#### [Information supplied]
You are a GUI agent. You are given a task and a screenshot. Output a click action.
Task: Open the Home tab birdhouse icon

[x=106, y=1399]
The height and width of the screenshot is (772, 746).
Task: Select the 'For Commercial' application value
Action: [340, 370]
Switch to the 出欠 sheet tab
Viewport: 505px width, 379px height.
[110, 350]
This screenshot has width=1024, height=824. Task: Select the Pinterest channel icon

#### [Your task]
Transcribe the records exactly as they appear.

#### [Finished task]
You are a GUI agent. You are given a task and a screenshot. Output a click action.
Task: Open the Home tab birdhouse icon

[x=106, y=1399]
The height and width of the screenshot is (772, 746).
Task: Select the 'For Commercial' application value
Action: [340, 370]
Switch to the 出欠 sheet tab
Viewport: 505px width, 379px height.
[110, 350]
This screenshot has width=1024, height=824. Task: Select the Pinterest channel icon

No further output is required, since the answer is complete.